Great piece by Andrew Bloom at Consequence of Sound that expresses a notion I’ve been mulling since I first saw Tim Burton’s Ed Wood. Bloom drills down into the scene between Johnny Depp’s titular character and Vincent D’Onofrio as Orson Welles as the filmmakers discuss keeping to one’s artistic vision:
Burton and his collaborators sketch an unexpected parallel between the two unlikely “visionaries” here. The scene suggests that there’s a beauty in artistic purity, whether it comes from one of cinema’s most venerated artists or from its most deluded-if-earnest creators of crap. The film posits that all art contains a piece of the author’s soul, from cinema’s highest highs to its lowest lows, and that fact connects everyone with the foolhardy impulse to try to make good on the impulse to create.

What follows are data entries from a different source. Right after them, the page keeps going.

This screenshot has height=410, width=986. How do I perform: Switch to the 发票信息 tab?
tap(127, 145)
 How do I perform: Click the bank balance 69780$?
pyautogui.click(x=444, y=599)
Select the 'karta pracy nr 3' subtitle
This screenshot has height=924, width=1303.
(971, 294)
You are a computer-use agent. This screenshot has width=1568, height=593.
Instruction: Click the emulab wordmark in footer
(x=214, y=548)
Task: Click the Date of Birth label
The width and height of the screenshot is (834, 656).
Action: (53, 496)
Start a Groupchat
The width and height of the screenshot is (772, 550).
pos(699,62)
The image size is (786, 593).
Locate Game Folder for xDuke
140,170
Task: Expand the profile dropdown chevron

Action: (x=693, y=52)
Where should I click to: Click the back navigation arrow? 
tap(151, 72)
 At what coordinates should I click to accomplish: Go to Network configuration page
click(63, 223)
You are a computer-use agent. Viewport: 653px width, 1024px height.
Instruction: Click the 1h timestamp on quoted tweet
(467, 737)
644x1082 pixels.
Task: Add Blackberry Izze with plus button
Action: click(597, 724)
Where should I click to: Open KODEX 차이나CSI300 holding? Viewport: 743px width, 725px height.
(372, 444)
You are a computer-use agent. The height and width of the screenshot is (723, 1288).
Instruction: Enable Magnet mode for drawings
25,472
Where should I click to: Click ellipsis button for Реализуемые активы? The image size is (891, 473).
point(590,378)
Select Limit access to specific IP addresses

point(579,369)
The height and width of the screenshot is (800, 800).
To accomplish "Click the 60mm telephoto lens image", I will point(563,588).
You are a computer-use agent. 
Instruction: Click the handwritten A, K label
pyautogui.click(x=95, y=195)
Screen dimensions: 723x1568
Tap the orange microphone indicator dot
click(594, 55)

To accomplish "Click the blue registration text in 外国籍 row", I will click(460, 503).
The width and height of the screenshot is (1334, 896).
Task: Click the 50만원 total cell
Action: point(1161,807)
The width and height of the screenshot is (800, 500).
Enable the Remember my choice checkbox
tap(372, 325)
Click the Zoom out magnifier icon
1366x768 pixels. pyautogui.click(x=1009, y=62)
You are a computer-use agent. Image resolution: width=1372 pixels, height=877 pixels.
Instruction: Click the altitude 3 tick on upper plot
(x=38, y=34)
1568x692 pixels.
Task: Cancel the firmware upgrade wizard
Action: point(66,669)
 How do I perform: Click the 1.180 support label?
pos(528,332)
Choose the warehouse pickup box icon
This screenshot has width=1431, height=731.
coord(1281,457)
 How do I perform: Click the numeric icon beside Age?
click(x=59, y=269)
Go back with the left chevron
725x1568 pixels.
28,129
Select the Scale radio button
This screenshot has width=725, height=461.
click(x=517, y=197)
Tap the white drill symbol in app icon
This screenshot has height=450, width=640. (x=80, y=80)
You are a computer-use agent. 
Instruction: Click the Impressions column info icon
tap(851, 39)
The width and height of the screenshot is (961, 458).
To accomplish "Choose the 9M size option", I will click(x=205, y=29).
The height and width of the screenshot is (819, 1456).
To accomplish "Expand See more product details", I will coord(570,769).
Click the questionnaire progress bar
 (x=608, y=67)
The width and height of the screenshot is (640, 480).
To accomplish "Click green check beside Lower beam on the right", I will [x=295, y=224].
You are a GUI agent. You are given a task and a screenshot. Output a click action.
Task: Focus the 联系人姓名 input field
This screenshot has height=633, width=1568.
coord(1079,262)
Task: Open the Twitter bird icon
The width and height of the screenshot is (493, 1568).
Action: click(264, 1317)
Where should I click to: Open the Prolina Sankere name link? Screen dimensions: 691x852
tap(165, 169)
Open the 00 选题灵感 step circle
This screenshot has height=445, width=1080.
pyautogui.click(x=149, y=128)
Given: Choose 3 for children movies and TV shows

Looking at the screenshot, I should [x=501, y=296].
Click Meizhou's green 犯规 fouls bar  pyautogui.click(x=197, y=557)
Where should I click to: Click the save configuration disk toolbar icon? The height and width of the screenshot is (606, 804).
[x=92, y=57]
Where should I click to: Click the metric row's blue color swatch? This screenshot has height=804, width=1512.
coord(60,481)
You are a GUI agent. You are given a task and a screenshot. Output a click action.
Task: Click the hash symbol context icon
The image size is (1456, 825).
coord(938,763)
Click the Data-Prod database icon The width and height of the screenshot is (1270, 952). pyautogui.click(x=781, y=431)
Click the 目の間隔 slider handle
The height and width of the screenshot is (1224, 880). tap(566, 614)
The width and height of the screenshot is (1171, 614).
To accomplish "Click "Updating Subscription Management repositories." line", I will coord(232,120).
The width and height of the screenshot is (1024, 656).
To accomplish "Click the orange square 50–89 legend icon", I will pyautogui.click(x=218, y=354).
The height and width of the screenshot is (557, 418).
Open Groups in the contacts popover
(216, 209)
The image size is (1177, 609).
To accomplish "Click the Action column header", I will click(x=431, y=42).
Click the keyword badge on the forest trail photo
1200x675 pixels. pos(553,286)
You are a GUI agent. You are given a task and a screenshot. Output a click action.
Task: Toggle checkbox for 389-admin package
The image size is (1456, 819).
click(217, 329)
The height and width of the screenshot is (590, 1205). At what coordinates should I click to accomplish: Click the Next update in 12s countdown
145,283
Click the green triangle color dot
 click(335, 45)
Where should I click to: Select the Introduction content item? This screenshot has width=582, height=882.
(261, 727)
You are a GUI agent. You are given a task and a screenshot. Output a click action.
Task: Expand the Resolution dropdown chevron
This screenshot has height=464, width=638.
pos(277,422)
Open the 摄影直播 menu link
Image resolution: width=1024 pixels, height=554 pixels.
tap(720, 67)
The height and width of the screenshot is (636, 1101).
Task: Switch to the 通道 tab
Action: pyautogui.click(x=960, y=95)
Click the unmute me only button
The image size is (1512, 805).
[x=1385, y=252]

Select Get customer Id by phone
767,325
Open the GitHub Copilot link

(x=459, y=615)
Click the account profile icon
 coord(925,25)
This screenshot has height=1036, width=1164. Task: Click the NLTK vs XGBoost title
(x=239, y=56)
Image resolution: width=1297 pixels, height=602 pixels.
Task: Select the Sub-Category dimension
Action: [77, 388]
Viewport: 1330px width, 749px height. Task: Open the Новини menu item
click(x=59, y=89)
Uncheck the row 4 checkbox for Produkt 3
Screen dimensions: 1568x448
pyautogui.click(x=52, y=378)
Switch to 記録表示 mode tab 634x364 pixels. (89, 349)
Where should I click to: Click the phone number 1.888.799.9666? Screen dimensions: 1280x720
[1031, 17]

Source: Ed Wood and Who Art Really Belongs To | Consequence of Sound
This kinship in creation, the idea that “everyone with the foolhardy impulse to try to make good on the impulse to create” are connected in a community of creativity is a marvelous notion. Especially for those of us making art who like to believe we’re on the spectrum somewhere between Welles and Wood, as with our art film project Pill Head. In the end, we’re part of a community, perhaps even a tradition and the esprit de corps this engenders is the fuel one needs when launching over such Quixotic humps like, you know, reality.
Though it’s technically easier than ever to make a movie, it’s still an act of outrageous will that gets them done. Moreover, per Bloom, when making work that contains “a piece of the author’s soul,” you need to A) have a soul and B) believe you’re carrying a torch lit by a common flame. The connectivity of which Bloom writes is that flame — whether it’s (spoiler alert) Rosebud heaped into the fireplace or the crackpot fire burning in Wood’s eyes — that connection, in spirit, is what ultimately helps our work connect with its audience and them to each other.